- Written instruction
Return each line of the listing that contains the string "should", treating uppercase and lowercase as different.

- Information given
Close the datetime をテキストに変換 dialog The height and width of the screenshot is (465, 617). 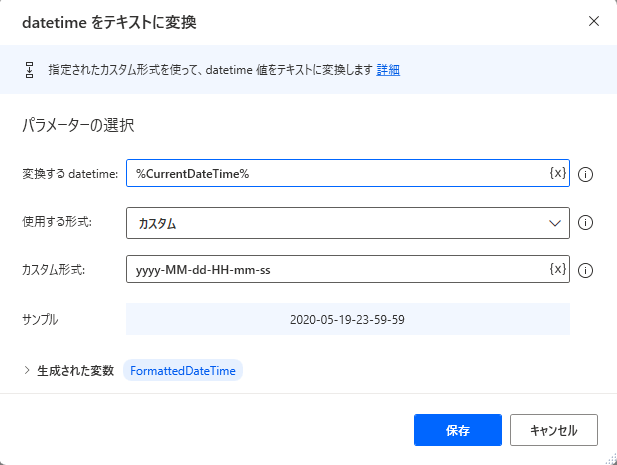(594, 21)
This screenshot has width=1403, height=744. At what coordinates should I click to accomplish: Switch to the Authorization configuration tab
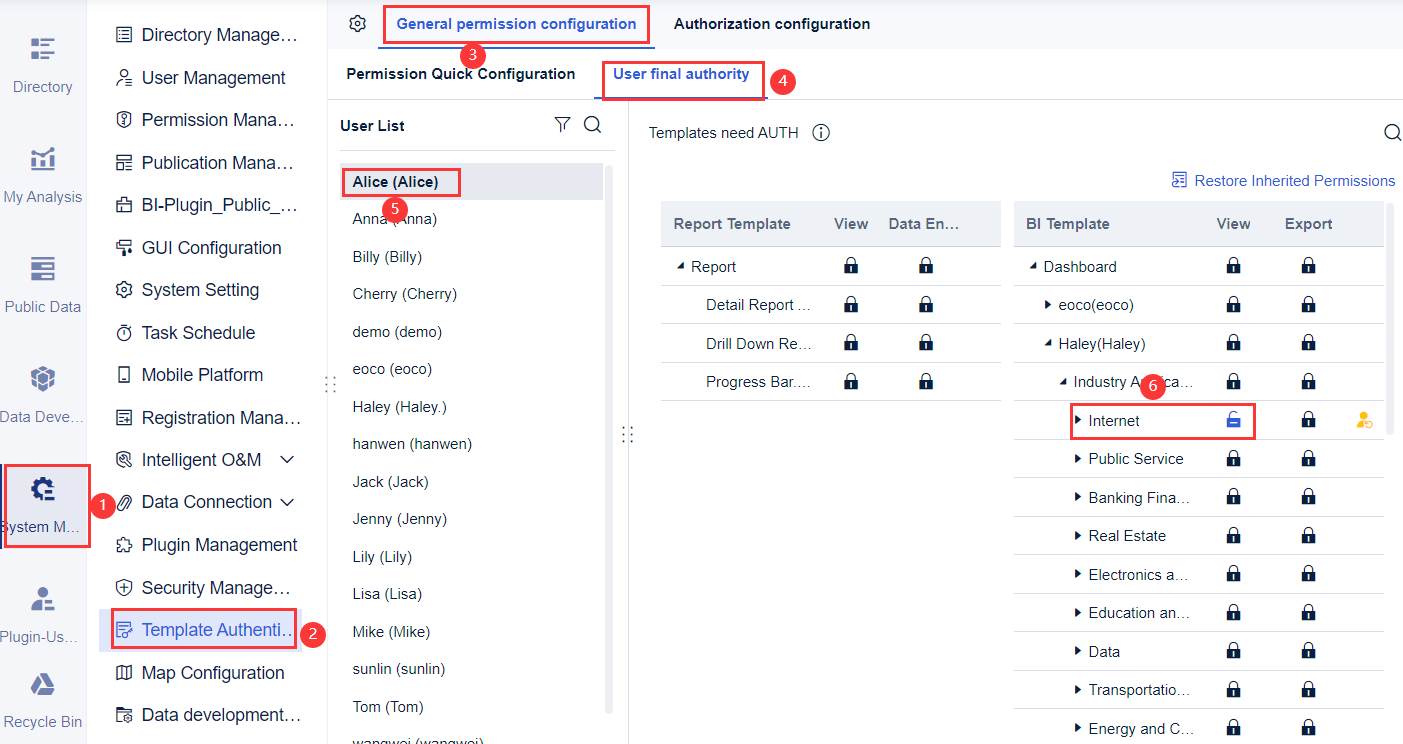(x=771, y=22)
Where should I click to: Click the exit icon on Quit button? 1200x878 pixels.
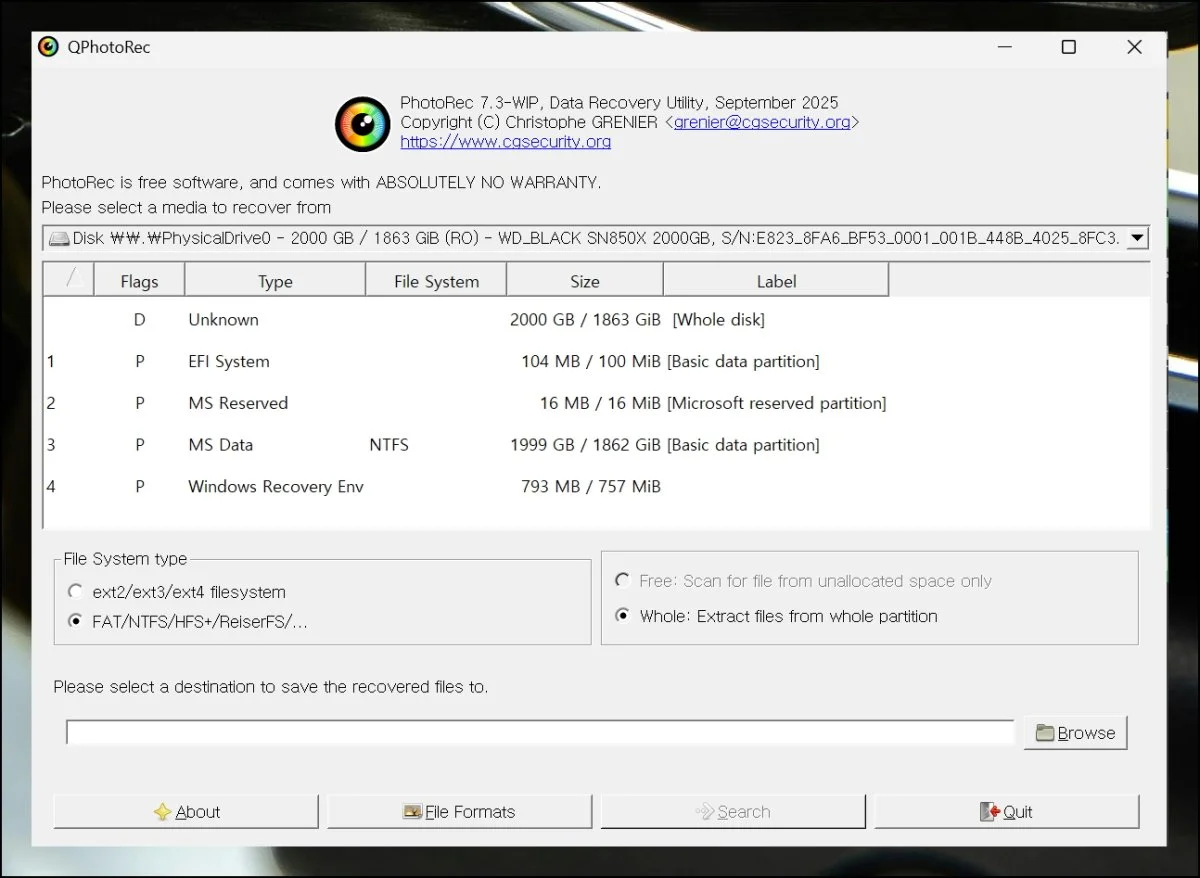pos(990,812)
==
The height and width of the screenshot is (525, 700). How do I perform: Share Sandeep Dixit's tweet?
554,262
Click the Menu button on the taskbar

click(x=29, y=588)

- Solution to the exercise
This screenshot has width=1403, height=744. At what coordinates should I click to accomplish: Switch to the Authorization configuration tab
Where should I click to: Click the exit icon on Quit button? 1200x878 pixels.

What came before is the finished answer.